*For
best results paste code fragments into your *MATLAB^{®} *editor and modify them. Experiment! The best way to learn a language is to “talk.”*

We start
our little tutorial with the simplest function possible, a function that does
nothing and save it in a nothing.m file.

function nothing

%
This function does nothing.

It is not
hard to predict what happens when we run this function in MATLAB, … nothing.

>>nothing

>>

Also, in
your Current Directory window in the lower left side, notice that the comment
ended up in the description column (all the way to the right) of this
window. This is a totally
legitimate MATLAB function.

We decided
to do something a little more complicated:

function something

disp('This function can write
something.')

>>something

This
function can write something.

>>

Our
confidence growing after 2 important successes, we now have our function
actually return a value. Notice the assignment statement in the *function
definition line*, the first line in our examples.

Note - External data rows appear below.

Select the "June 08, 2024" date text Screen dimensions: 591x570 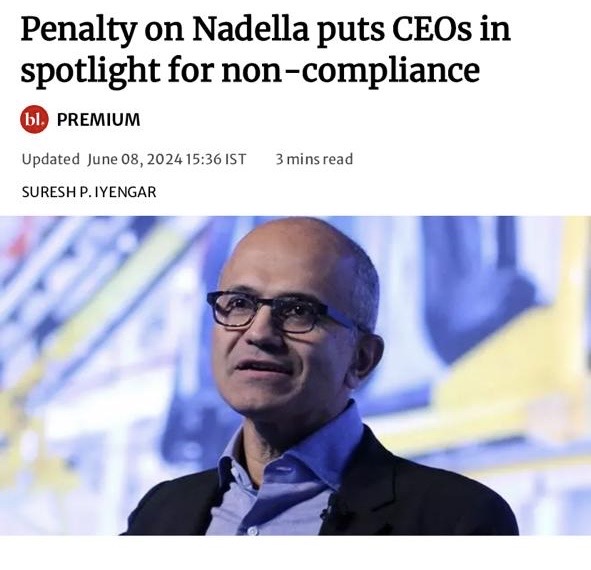tap(135, 159)
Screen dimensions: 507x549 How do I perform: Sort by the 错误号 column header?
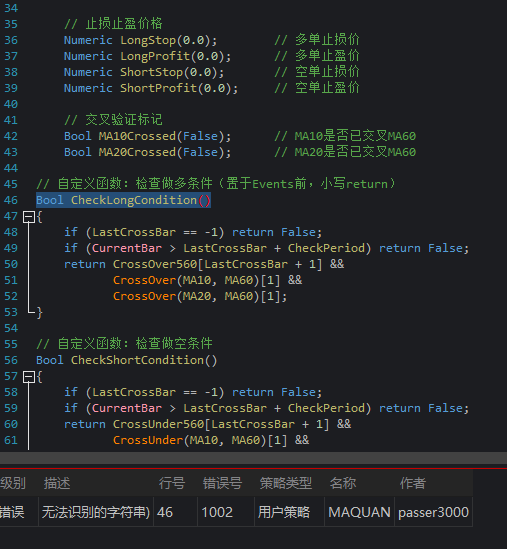coord(222,483)
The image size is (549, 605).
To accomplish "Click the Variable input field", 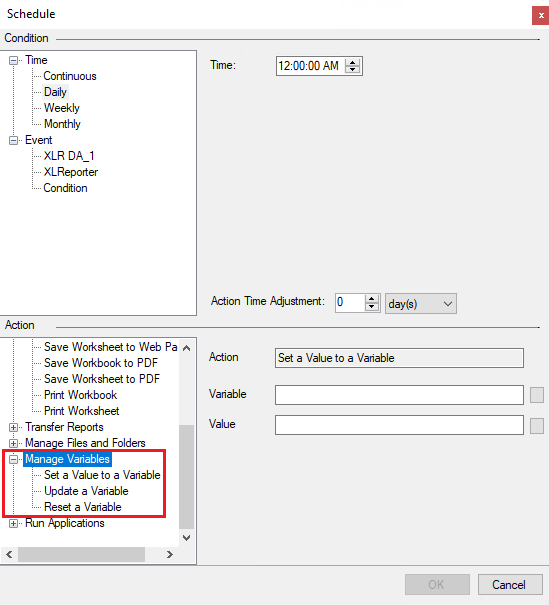I will (399, 395).
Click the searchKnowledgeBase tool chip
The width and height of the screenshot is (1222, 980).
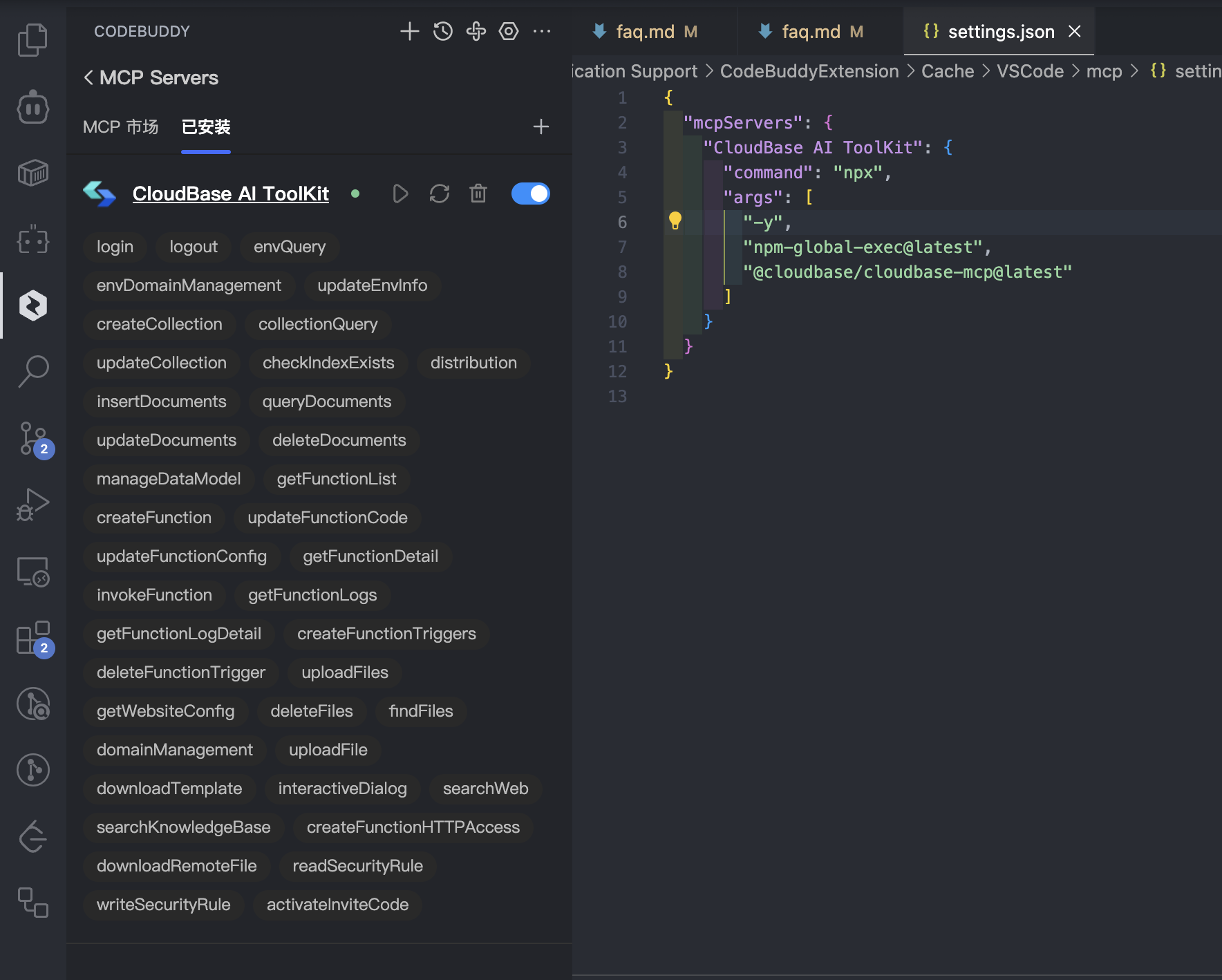pyautogui.click(x=183, y=827)
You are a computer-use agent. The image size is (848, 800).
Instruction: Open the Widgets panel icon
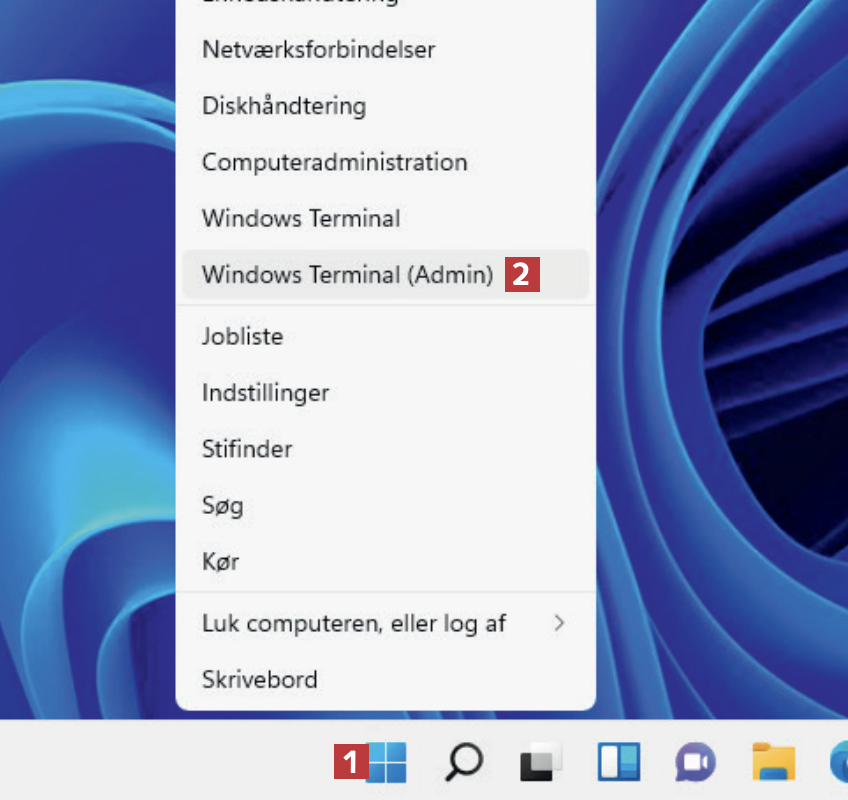click(618, 764)
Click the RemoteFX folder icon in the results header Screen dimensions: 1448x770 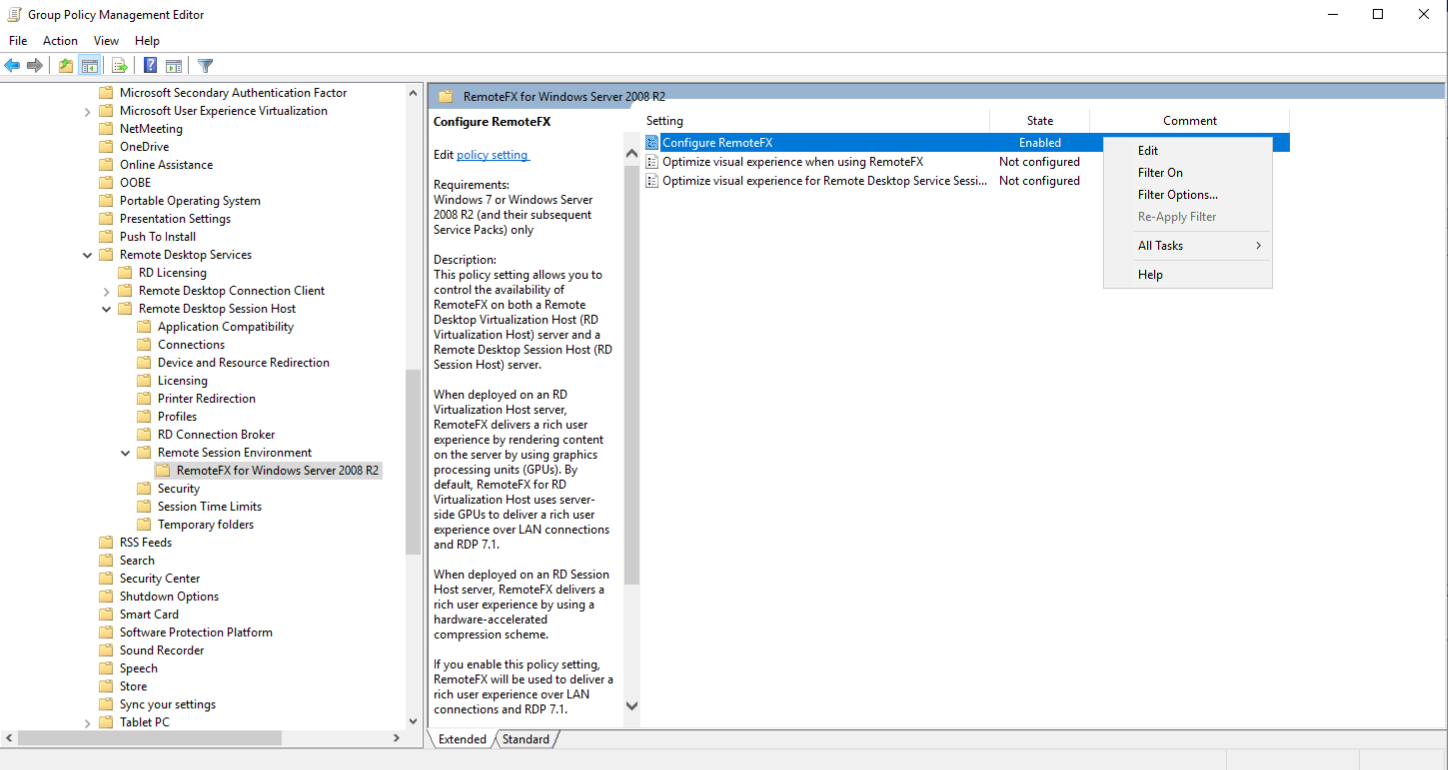(x=445, y=96)
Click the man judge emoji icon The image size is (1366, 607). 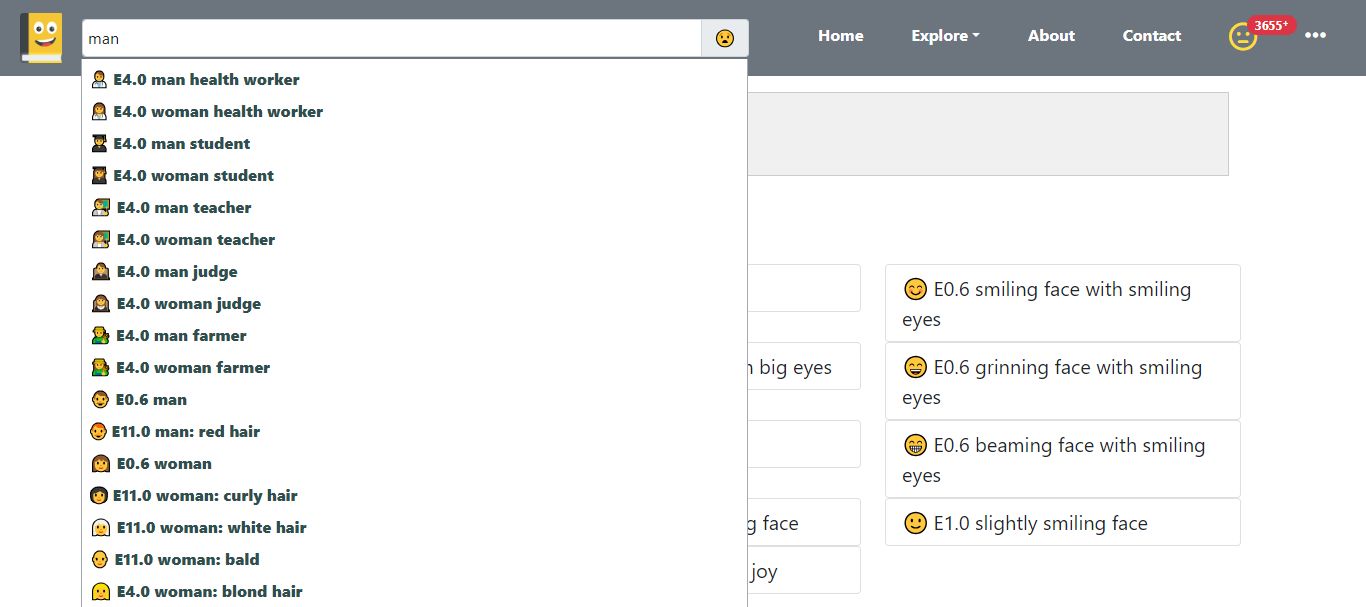[x=101, y=272]
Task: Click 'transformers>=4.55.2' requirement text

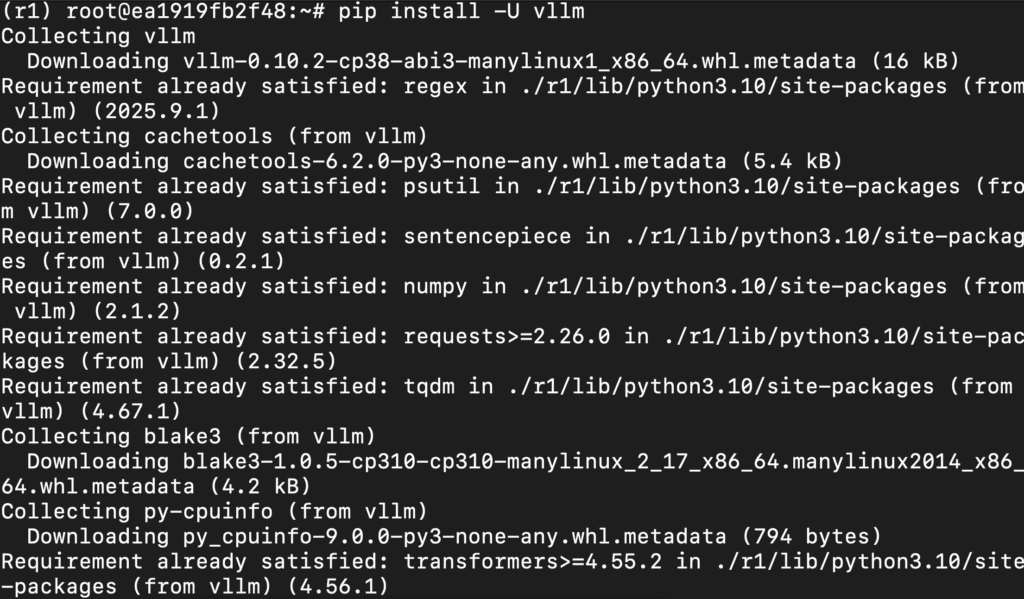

function A = somethingMore

A = 10;

>>somethingMore

ans =

10

The
variable A is local to the function.
So the function did not return the variable A, but only its value, which
is 10. The base MATLAB session,
that we are in when we are looking at the command prompt, doesn’t have a
variable to put the value into. So
it grabs its “default bucket” ans and puts the value 10 in there.

We want to
assign this value to a variable, so we find a suitable variable name that is
descriptive of the variable’s content:

>>nonsense
= somethingMore

nonsense
=

10

Increasing
the level of complexity, we now want our function to return 2 values:

function [A,B] = stillSomethingMore

A=10

B=100;

Notice
that the first assignment statement in the body of the function is not followed
by a semicolon. That means MATLAB
will display its value whenever the function is run. We do not need a semicolon at the end of the *function
definition line* or behind a for statement.

>>stillSomethingMore

A =

10

ans =

10

As we
would expect, a function first runs through its complete course, all the way to
the end, before it returns its values.
That explains why ans
= shows up at the end.

But what
happened to B? The function
returned the values 10 and 100, but there was only one bucket in our base
MATLAB session to catch those values.
The bucket ans caught the first value, 10, but
the second value, 100, had no place to go.

We have to
set up two buckets to catch both values:

>>[F,G]
= stillSomethingMore

A =

10

F =

10

G =

100

We are
wondering whether we can do something with that variable A, which is supposed
to be local to the function stillSomethingMore, but which MATLAB nevertheless displays in our base session. We are a little bit suspicious, since
even though we ran the function already twice, the variable A still does not
appear as a variable available in our workspace in the upper left window.

We first
create a variable A in our workspace and set it to the value 1,000,000. The variable name now shows up in the
upper left window.

>>A
= 1000000

A =

1000000

>>[F,G]
= stillSomethingMore

A =

10

F =

10

G =

100

Did the
function reset the value of A to 10?
We are about to find out.

>>A

A =

1000000

The only
way we can have the function overwrite a variable in our workspace is if we
assign one of the return values of our function to this variable. The local variable A does absolutely
nothing to our workspace, even if MATLAB displays it because of a missing
semicolon.

>>[A,G]
= stillSomethingMore

A =

10

A =

10

G =

100

Now A
shows up twice, the first time because of a missing semicolon, and the second
time as the first variable of the answer.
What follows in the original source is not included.